Без любви протекли и все восемь лет их брачной жизни. «Любит? — с насмешкою думает Анна. — Разве он может любить? Если бы он не слыхал, что бывает любовь, он никогда бы не употреблял этого слова. Он и не знает, что такое любовь. Они не видят, что я видела. Они не знают, как он восемь лет душил мою жизнь, душил все, что было во мне живого, — что он ни разу не подумал о том, что я живая женщина, которой нужна любовь. Не знают, как на каждом шагу он оскорблял меня и оставался доволен собой».

Так живут они, и лгут друг перед другом, лгут перед собою, и притворяются, будто между ними есть то, что единственно освящает соединение женщины с мужчиною, что претворяет в светлое таинство грубую и низменную видимость. Каренин говорит жене нежные, любовные слова — «тем тоном, который он всегда почти употреблял с ней, — тоном насмешки над тем, кто бы в самом деле так говорил». Когда Анна, возвращаясь из Москвы, увидела на вокзале мужа, «ее поразило чувство недовольства собой, которое она испытывала при встрече с ним. Чувство то было домашнее, знакомое чувство, похожее на состояние притворства, которое она испытывала в отношениях к мужу; но прежде она не замечала этого чувства, теперь она ясно и больно сознавала его». Чуткая в подобных делах Долли при первом же взгляде на жизнь Карениных ощущает «что-то фальшивое во всем складе их семейного быта».

У Анны есть сын Сережа. В него она пытается вложить весь запас женской силы, которым ее наделила природа. Она пытается стать только матерью, — единственное, что для нее осталось. Но мать и жена неразъединимо слиты в женщине. Жажда любви не может быть возмещена материнством. Анна только обманывает себя. «Роль матери, живущей для сына, — замечает Толстой, — роль, которую она взяла на себя в последние годы, была отчасти искрення, хотя и много преувеличена».

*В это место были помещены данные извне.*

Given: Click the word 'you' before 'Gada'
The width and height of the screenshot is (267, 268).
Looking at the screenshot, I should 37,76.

Подавляемая сознанием, неудовлетворенная потребность любви переполняет все существо Анны, помимо ее воли прорывается наружу. Вронский в первый раз видит ее в вагоне. «В ее коротком взгляде он успел заметить сдержанную оживленность, которая играла в ее лице и порхала между блестящими глазами и чуть заметною улыбкою, изгибавшей ее румяные губы. Как будто избыток чего-то так переполнял ее существо, что мимо ее воли выражался то в блеске взгляда, то в улыбке. Она потушила умышленно свет в глазах, но он светился против ее воли в чуть заметной улыбке».

Избыток «чего-то». Пресловутый Дионисовский «оргийный избыток» сил. Он чужд широко и свободно живущему существу, но типичен для существа искалеченного, — там, где сдавлена вольная игра сил. Эти силы бушуют в Анне, рвутся из тесноты, и уже чувствуется в них зловещее напряжение, грозящее гибелью и носителю этих сил, и всему, что с ними соприкоснется.

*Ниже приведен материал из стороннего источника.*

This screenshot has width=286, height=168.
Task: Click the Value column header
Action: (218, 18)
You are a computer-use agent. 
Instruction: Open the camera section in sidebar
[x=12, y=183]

На московском балу, где зарождается любовь Анны к Вронскому, покинутая Кити приглядывается к Анне: «Анна была прелестна в своем черном платье, прелестны были ее полные руки с браслетами, прелестна твердая шея с ниткой жемчуга, прелестно это красивое лицо в своем оживлении, но было что-то ужасное и жестокое в ее прелести».

«Да, что-то чуждое, бесовское и прелестное есть в ней, — сказала себе Кити».

Анна сама ужасается на себя, борется, душит бушующие в ней силы. Но как будто высшая воля подхватила ее и несет, — воля того, кто позднее заговорит об «отмщении».

«Неужели они не простят меня, не поймут, как все это не могло быть иначе? — думала Анна, с внутренним ужасом глядя на сына. — Пришло время, я поняла, что я не могу больше себя обманывать, что я живая, что я не виновата, что бог меня сделал такою, что мне нужно любить и жить… Я не могу раскаиваться в том, что я дышу, что я люблю»…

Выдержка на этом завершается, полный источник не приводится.